How meal kit services can capitalize on pandemic-driven resurgence
Even if you’ve never used a meal kit service before, it’s a safe bet you’re at least familiar with the concept and recognize the names of one or two of the bigger players. That’s because marketing makes up a large part of the operating costs for these services. They had to introduce people to the idea, then stand out from competitors. Since they entered the US market in 2012, meal kit services such as Blue Apron and HelloFresh have built loyal followings among of a demographic of high-earning young city dwellers. Trouble is, they hadn’t gained much of a foothold beyond that. Then came COVID-19, and sales soared as people were stuck at home. The question for meal kits now is whether they can keep any of those customers when everybody’s going out again.
As stocks tanked in March, Blue Apron’s stock dropped to around $2 a share. That was a function of market-wide problems, but the company was also nearly delisted in 2018 when the stock dropped below $1, so there were plenty of cracks in the meal kit foundation before. But with shelter at home orders in place, customers flocked. A service that brings fresh packaged food right to your doorstep is pretty much tailormade for the circumstances of March and April. Blue Apron’s sales in the spring were nearly double the same time period a year before. The stock shot up 400% in a month.
New entrants such as Pasta Packs came on the scene. Chef Nic Bryon lost his job on a Friday, and by the next Monday he and brother Greg were putting together a business plan for the idea they’d dreamed up but never gotten around to. By May they were sending out packages of fresh pasta, sauce, and proteins to customers. They also do private dinners in the Tampa area for groups of 10 or fewer and have a pickup location.
Sales have remained strong for the bigger meal kit services and been great for startups like Pasta Packs.
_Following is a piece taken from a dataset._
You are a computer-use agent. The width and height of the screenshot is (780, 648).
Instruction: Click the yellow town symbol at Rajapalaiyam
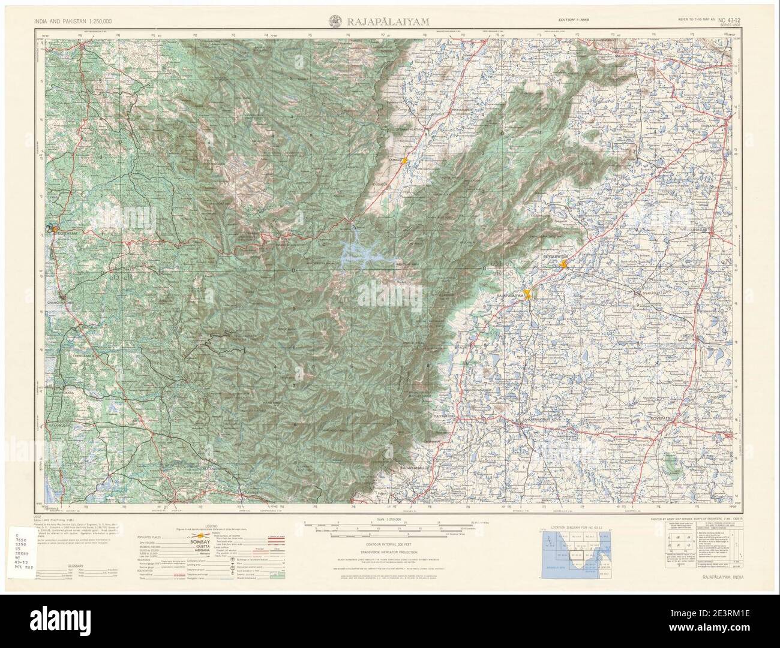(528, 294)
But the pandemic will end. Vaccines are already being distributed. It could be late in the year, but a large enough percentage of the population to establish herd immunity will have been vaccinated. High on the list of first things people will do when the pandemic ends is go out to a restaurant. And they’ll be doing it a lot. That could spell trouble for meal kit services.
That isn’t the only existential threat to meal kits. They require a lot of packaging: boxes to come in, plastic to seal food in, freezer packs, etc. That was all well and good in the early days of the pandemic when it was unclear whether the novel coronavirus spread via food and how easily it survived on surfaces. We covered pretty much everything in plastic last spring. But that young urban crowd tends to be environmentally conscious. They’re not thrilled with excess unsustainable packaging.
Even before COVID, grocery stores tried to cut into meal kit delivery popularity by selling their own prepackaged kits in-store. Plated started placing its kits in grocery stores in November 2019. There was already a need for meal kit services to diversify their business models to survive. The competition only grew stiffer when restaurants closed to in-person dining started offering their own kits of favorite dishes for fans to make at home. Another pre-pandemic problem was customer retention. With introductory offers, a lot of people are willing to give meal kits a try, but around half cancel in the first month. A year later, only about 10% of customers are still ordering.
Where To Go From Here
So how can meal kit services survive and thrive after the pandemic? Switching to sustainable packaging is relatively easy. UK-based Gousto managed to cut its plastic consumption in half and is working to make all its packaging reusable, recyclable or compostable by 2022.
Given the retention numbers, services also need to get as many people as possible to give it a try. A tenth of a big number sticking around after a year is better than 10% of a much smaller number doing so.
Diversifying their offerings, as we’ve seen, is also important. One niche to go after is specialty diets. People who are looking for tasty vegan recipes and ingredients can save a lot of time by having a meal kit service essentially pick for them. Same with people on the paleo diet or who are gluten-free. The list goes on. The big selling point for meal kits was always the convenience and the ability to customize.
Sales were up in the first quarter of 2019 before the pandemic was part of everyday life, so not all is lost. It may be possible to carry the momentum into a post-pandemic market. Meal kits have tried to establish themselves as for everyone. The market has essentially told them they’re niche services. Embracing that is a good way for them to thrive going forward.